/proc/sysディレクトリ内のカーネルパラメータ設定は手動で行う必要はありません。また間違わないよう心配しながら仮想ファイルにエコーする必要もありません。sysctlコマンドは閲覧、設定、特別なカーネルの自動設定を非常に容易にしてくれます。
/proc/sysディレクトリ内のすべての可能な設定の概要を知るには、rootとしてsysctl -aコマンドを入力します。これは大きく包括的な一覧を作成します。その一部は以下のようになっています。

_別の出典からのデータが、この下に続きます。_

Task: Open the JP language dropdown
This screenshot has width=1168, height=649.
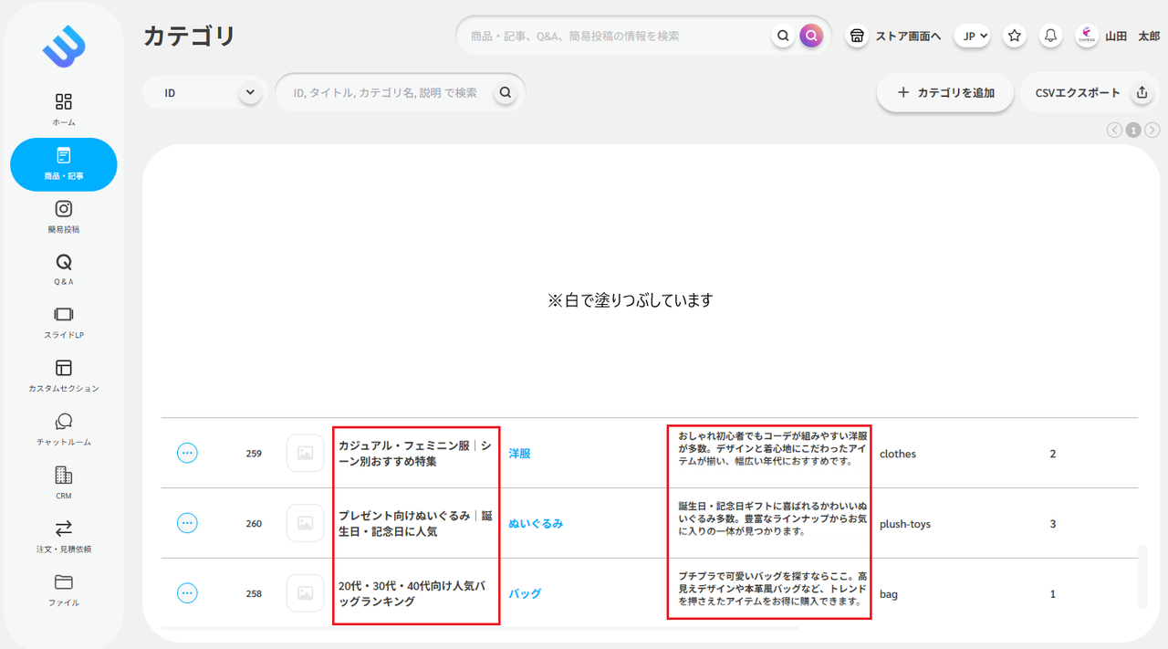Action: click(973, 36)
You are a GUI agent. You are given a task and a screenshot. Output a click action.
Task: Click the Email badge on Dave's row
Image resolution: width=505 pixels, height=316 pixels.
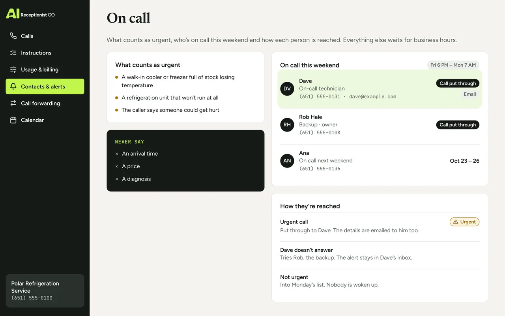470,94
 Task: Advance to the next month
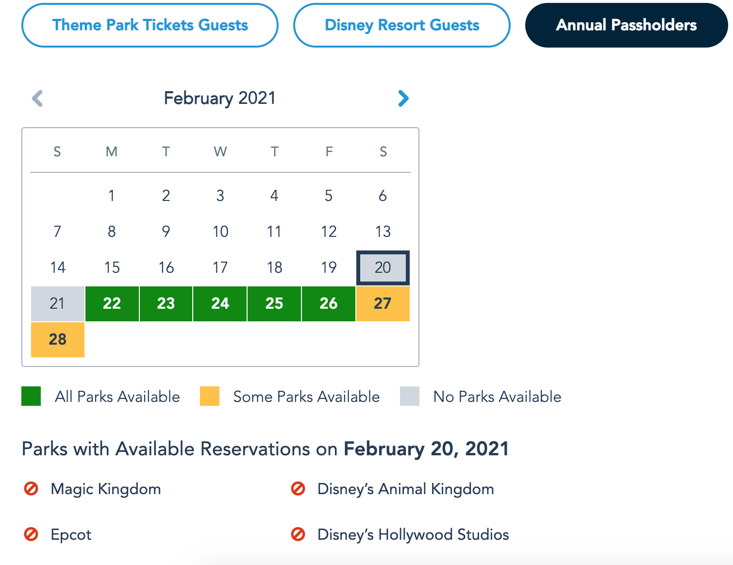click(x=403, y=98)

net.ipv4.route.min_delay = 2 kernel.sysrq = 0 kernel.sem = 250 32000 32 128 |
これはファイルを個別に見た場合と同じ基本情報です。唯一の違いはファイルロケーションです。/proc/sys/net/ipv4/route/min_delayはnet.ipv4.route.min_delayで示されます。ディレクトリのスラッシュはドットと仮定したproc.sysに置き換えられています。
/proc/sys項に示されているように、値をファイルにエコーさせて書き込み可能なファイルに値を手動で割り当てることができます。sysctlコマンドでも同じことができます。sysctl -w <ファイル>="<新しい値>"と入力します。たとえば、システム要求キーをアクティブにするには、以下のコマンドが必要です。

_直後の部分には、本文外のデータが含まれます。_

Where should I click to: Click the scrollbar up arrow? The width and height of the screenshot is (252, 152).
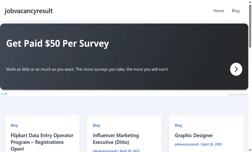(250, 2)
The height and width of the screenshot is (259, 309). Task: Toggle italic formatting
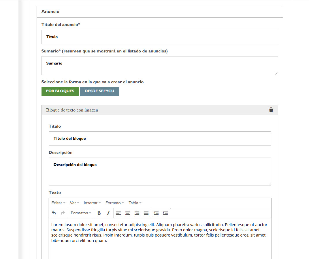(108, 213)
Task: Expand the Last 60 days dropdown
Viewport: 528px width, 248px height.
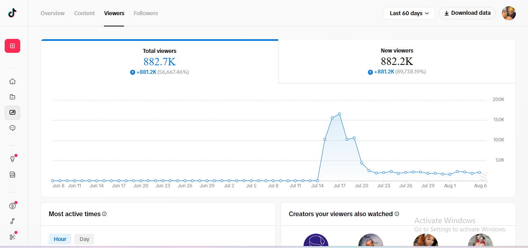Action: point(409,13)
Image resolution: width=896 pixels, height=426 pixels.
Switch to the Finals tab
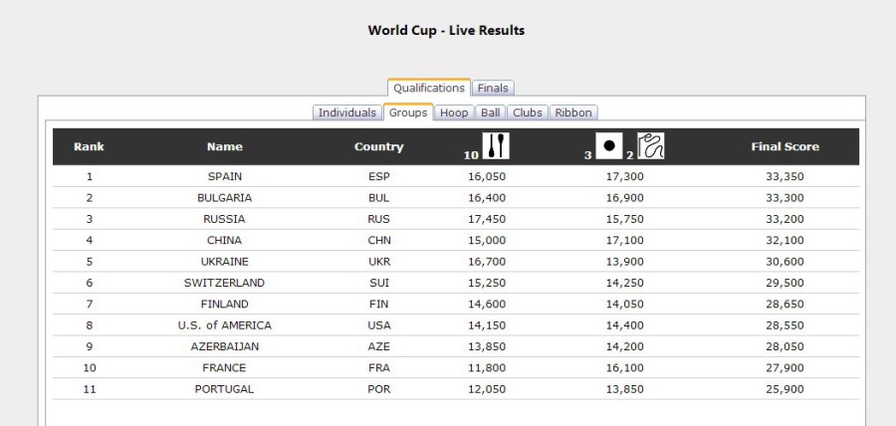(x=493, y=89)
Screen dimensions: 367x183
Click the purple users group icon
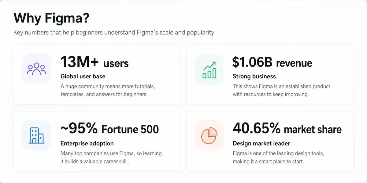[36, 69]
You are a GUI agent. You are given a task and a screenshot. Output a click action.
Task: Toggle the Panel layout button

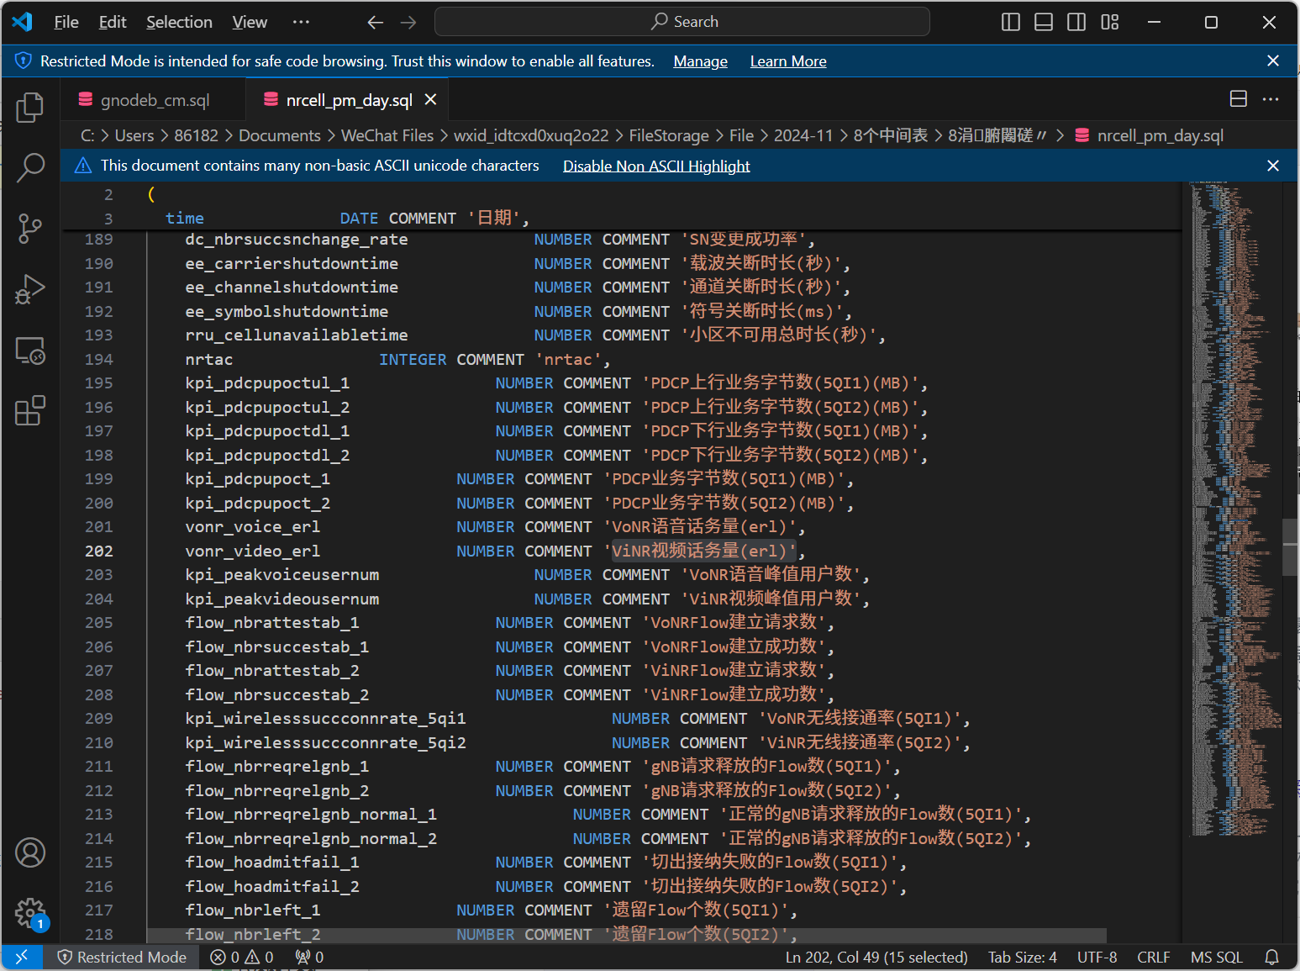(x=1044, y=22)
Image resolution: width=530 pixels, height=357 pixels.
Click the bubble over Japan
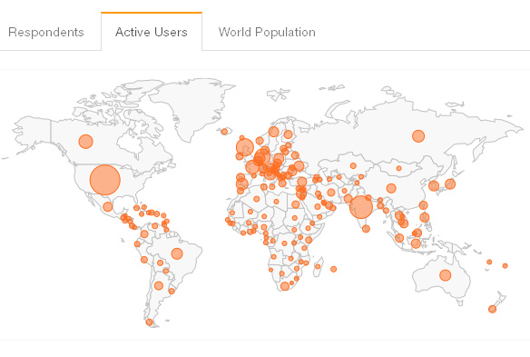click(x=450, y=184)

[root@bleach /]# sysctl -w kernel.sysrq="1" kernel.sysrq = 1 [root@bleach /]# |
/proc/sysにこうした単一の値をすぐに設定できるのでテスト中は重宝しますが、/proc/sysの特別な設定はすべてマシンの再起動時に失われるので生産システム上では機能しません。カーネルに対しずっと有効にしておきたい設定を保存するには、その設定を/etc/sysctl.confファイルに追加します。

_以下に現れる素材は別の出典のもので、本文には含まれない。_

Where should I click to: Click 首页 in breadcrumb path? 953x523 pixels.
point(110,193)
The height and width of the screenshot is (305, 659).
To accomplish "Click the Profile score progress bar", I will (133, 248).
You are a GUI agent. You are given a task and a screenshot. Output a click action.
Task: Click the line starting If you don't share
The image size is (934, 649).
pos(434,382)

システムがブートするたびに、/etc/rc.d/rc.sysinitスクリプトがinitによって実行されます。このスクリプトには/etc/sysctl.confを設定する値として使用されるsysctlを実行するコマンドが含まれています。ですから、/etc/sysctl.confに追加された値は、システムブート後に有効となり、変更を組み込むためにカーネルを再設定し再コンパイルする必要はありません。